Alternative Investments

Alternative investments are a category of investments that fall outside the traditional asset classes of stocks, bonds, and cash. They include real estate, commodities, hedge funds, private equity, private credit and infrastructure.

Alternative investments often correlate less to the stock and bond markets, which can provide diversification benefits. They can also be more complex and illiquid, requiring more management expertise.

Dentists may consider alternative investments in an overall investment strategy attractive as alternatives can help provide additional and unique sources of risk and potential return to traditional investments like stocks and bonds.  

Some alternative investments come with a higher level of risk. They are often less regulated than traditional investments and can be illiquid, meaning it can be challenging to sell them if you need to access your money quickly.
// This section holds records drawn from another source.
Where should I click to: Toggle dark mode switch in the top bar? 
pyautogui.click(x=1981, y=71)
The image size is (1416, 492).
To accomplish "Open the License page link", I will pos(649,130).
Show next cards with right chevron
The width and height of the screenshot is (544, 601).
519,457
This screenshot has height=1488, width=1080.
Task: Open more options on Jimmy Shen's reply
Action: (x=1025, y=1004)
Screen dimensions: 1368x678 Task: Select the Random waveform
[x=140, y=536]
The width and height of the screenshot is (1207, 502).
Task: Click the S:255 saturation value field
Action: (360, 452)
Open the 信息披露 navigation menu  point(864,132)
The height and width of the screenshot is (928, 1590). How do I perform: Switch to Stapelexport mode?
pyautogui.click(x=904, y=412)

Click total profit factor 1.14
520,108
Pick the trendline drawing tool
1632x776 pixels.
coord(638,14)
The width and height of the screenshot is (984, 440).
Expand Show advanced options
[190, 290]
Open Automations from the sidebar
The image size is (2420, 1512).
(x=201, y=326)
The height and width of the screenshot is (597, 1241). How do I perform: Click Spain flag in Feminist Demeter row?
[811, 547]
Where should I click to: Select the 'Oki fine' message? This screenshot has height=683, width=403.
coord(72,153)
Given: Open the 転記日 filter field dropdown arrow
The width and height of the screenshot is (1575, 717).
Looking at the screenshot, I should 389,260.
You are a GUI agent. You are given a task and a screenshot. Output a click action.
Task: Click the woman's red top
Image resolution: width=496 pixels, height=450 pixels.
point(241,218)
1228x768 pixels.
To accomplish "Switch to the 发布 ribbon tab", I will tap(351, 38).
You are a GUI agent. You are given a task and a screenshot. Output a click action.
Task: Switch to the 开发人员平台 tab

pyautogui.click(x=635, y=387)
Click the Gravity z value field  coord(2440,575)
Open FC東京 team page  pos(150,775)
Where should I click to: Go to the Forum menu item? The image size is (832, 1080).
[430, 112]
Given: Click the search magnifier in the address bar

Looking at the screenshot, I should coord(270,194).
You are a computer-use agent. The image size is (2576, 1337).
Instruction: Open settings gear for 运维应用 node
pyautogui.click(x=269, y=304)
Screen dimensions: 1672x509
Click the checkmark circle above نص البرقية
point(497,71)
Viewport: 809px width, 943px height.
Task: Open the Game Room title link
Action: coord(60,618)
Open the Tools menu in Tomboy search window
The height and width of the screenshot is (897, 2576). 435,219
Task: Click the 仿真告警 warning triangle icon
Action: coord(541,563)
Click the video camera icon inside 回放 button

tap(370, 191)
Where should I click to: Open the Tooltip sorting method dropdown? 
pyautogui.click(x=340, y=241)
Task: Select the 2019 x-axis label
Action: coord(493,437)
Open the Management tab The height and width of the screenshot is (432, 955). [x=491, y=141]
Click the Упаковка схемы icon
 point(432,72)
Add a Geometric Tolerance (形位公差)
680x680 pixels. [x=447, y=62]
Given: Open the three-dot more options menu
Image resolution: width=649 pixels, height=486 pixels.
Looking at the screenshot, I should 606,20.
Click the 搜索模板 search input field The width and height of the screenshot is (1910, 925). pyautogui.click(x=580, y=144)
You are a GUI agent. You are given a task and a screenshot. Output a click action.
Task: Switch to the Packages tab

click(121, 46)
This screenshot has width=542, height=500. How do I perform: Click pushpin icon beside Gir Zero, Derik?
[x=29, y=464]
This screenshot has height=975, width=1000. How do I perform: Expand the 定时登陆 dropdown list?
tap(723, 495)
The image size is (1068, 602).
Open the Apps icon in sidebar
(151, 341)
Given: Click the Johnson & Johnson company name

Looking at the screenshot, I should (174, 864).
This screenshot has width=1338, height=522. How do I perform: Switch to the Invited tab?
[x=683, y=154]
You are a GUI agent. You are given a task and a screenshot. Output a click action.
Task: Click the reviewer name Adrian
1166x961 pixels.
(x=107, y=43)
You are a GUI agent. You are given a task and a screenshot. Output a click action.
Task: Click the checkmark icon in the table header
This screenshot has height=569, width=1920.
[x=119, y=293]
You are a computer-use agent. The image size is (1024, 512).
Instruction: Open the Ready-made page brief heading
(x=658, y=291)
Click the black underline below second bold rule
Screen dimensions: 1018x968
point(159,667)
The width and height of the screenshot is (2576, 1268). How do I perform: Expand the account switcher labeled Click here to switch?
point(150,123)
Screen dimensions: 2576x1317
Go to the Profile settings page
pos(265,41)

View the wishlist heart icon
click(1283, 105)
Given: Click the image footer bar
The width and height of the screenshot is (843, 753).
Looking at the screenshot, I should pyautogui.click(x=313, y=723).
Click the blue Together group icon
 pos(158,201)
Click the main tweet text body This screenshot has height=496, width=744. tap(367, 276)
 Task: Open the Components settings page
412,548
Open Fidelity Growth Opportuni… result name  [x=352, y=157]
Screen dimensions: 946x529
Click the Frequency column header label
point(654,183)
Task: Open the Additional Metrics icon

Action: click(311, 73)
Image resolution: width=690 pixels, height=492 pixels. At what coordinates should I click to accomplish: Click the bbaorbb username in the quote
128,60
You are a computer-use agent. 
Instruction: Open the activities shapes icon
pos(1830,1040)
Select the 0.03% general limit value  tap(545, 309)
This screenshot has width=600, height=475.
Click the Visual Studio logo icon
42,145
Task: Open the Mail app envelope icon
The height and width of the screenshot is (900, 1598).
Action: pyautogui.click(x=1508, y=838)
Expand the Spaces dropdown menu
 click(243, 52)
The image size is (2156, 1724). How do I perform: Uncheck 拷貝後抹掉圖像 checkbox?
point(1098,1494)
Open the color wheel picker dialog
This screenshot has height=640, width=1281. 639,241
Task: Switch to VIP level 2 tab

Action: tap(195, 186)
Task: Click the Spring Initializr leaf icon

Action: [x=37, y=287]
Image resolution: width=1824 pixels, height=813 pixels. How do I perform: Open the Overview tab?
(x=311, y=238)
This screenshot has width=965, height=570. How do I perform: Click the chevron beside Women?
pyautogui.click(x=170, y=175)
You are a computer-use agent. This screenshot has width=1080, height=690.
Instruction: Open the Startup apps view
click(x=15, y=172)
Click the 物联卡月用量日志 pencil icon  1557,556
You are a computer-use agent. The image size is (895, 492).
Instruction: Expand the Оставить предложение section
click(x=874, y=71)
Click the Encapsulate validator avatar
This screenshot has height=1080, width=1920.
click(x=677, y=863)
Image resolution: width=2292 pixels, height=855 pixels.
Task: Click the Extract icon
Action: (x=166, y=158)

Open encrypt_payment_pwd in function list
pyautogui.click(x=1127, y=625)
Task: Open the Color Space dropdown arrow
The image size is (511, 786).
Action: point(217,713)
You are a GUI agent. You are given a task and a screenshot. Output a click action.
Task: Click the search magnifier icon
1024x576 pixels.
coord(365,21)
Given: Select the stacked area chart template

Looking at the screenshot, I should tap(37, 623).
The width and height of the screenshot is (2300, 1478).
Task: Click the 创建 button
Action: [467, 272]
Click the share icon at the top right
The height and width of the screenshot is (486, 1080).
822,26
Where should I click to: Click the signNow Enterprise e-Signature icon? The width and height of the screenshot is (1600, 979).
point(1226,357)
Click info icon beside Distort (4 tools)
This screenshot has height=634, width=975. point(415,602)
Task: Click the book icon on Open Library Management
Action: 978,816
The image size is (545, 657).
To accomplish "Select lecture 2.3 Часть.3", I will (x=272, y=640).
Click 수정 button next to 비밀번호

More recently however asset managers have made alternative investments more accessible either through mutual fund or interval fund forms.  Be sure to understand the trade off of what you’re paying for and potential benefit.  

A qualified investment advisor can evaluate these issues and determine whether exposure to alternative investments is suitable for your portfolio.

Final thoughts

For dentists looking to build wealth, a multifaceted approach rooted in academically backed investment principles can offer a pathway to financial security. By taking a well-informed, evidence-based approach to investing, you can work towards a future as secure as the smiles you help maintain.